As in any refugee crisis, the wider international community has a collective responsibility to share the burden that should not fall simply on those countries that happen to be located at the receiving end of a mass refugee exodus. The preamble to the 1951 Refugee Convention notes that the grant of asylum may place unduly heavy burdens on certain countries and that refugee solutions cannot therefore be achieved without international cooperation. On the occasion of this critical, high-level international conference on the situation of Iraqi refugees and internally displaced persons, Human Rights Watch calls on all governments to heed the call of the Refugee Convention and join not only to address the humanitarian needs of Iraqi refugees and internally displaced persons, but their protection needs as well.
Human Rights Watch recognizes and applauds the openness and tolerance that Jordan and Syria, in particular, generally demonstrated toward Iraqi refugees for the first several years of the war, particularly by allowing asylum seekers to enter and remain. Both countries have limited resources and competing social needs both from their own citizens and from the hundreds of thousands of Palestinian refugees whom they have hosted. Both also have legitimate security concerns and understandable interests and sovereign rights in the management of immigration.
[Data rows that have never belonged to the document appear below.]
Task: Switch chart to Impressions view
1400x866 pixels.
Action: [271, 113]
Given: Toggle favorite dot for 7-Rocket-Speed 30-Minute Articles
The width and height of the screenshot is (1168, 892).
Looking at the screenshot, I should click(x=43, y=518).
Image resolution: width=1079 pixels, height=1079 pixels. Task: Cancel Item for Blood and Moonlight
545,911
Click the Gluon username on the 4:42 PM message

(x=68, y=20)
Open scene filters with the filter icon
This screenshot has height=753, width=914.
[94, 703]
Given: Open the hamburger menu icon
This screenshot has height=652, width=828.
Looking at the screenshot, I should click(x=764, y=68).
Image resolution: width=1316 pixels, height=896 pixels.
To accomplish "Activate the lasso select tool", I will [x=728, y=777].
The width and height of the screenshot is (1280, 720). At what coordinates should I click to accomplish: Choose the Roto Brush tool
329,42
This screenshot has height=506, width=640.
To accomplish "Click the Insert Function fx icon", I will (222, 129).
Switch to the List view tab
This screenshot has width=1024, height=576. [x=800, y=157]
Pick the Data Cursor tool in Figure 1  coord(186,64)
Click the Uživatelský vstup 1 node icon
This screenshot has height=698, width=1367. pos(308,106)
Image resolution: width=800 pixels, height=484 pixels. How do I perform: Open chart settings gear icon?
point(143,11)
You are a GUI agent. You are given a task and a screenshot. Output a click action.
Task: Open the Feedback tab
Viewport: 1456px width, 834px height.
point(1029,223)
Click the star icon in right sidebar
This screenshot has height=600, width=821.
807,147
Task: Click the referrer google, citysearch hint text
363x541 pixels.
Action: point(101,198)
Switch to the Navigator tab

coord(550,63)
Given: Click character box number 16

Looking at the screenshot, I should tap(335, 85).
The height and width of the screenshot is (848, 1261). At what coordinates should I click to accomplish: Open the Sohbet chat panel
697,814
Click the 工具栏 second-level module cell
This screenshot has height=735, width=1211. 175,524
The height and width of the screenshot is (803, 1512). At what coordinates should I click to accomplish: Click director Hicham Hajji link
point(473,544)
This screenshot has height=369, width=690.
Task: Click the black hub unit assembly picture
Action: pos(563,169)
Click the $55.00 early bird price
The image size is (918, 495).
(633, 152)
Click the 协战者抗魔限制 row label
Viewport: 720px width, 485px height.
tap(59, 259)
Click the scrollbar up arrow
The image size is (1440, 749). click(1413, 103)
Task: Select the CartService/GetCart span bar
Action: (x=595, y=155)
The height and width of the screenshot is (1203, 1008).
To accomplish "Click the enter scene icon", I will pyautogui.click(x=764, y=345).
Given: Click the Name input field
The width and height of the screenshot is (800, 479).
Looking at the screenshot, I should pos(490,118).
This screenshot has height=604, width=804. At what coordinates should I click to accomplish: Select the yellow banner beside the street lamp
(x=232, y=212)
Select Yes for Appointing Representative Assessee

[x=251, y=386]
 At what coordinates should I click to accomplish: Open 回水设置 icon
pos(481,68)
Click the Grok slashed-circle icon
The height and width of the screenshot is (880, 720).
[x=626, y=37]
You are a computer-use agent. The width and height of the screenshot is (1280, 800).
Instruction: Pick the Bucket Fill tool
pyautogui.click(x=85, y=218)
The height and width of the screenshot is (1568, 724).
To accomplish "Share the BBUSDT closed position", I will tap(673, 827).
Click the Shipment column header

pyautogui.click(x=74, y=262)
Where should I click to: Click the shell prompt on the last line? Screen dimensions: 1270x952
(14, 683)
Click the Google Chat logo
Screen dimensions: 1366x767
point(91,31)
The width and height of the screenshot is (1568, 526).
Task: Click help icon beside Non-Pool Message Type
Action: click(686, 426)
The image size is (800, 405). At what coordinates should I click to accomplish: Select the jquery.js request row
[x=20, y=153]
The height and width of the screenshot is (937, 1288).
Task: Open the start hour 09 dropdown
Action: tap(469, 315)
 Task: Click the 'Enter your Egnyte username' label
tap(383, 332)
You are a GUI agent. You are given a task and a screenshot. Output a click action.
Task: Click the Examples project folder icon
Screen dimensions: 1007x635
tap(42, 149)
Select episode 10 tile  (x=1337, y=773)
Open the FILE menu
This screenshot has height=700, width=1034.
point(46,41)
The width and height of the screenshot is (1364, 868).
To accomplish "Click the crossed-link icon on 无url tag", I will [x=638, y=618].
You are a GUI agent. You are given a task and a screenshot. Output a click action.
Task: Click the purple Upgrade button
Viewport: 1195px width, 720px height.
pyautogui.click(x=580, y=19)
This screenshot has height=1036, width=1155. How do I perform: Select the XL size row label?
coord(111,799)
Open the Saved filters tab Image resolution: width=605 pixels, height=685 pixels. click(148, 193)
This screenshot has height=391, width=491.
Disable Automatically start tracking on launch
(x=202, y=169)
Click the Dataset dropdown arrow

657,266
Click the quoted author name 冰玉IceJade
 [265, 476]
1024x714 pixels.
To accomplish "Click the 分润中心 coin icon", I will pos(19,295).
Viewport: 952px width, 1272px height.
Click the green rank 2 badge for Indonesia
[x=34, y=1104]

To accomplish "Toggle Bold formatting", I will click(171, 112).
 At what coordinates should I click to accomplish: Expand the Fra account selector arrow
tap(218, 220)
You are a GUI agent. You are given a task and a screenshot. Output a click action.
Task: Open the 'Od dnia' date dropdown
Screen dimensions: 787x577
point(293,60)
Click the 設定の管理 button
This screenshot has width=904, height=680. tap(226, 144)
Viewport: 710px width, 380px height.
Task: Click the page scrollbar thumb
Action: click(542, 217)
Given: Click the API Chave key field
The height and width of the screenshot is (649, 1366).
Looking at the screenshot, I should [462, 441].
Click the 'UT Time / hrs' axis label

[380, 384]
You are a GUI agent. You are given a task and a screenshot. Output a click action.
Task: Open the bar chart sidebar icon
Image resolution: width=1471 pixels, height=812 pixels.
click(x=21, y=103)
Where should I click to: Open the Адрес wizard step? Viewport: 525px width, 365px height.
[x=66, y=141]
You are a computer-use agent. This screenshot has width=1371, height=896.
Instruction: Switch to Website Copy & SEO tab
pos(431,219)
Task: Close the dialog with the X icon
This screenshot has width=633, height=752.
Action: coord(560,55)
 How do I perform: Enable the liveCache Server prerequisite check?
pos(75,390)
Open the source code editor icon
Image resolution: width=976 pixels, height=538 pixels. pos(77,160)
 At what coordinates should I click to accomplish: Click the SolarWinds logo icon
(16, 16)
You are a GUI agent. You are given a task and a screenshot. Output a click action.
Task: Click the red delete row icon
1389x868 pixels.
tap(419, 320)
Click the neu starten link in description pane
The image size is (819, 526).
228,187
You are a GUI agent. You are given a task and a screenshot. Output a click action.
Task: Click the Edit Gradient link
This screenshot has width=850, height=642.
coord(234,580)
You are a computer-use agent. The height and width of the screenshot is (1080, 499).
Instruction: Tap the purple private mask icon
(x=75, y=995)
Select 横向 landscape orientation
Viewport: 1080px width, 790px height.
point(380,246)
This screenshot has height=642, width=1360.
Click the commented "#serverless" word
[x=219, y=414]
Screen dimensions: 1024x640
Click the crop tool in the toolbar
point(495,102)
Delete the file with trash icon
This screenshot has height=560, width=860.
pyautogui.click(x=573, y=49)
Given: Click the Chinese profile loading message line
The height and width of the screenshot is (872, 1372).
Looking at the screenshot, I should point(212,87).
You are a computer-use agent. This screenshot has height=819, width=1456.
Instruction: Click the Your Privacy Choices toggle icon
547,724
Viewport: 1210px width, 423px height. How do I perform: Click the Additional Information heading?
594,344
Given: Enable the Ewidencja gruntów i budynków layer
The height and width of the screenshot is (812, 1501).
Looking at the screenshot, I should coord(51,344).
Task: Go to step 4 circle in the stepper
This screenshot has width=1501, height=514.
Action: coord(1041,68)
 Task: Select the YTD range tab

Today, however, there is a discernable hardening of response among all the neighboring countries who have played reluctant host to these refugees, and, in some particular cases, certain countries have taken restrictive measures (in some cases based on particularly odious religious discrimination) that seriously undermine asylum and violate fundamental principles of refugee protection, most notably the principle of nonrefoulementthe international customary law and treaty prohibition on the forcible return of persons to a place where they would face the risk of persecution or torture or serious threats to their lives and freedom because of indiscriminate violence and ongoing armed conflict. The obligation to respect the principle of nonrefoulement applies to the rejection of asylum seekers at borders and ports of entry when their rejection would subject them to such harms.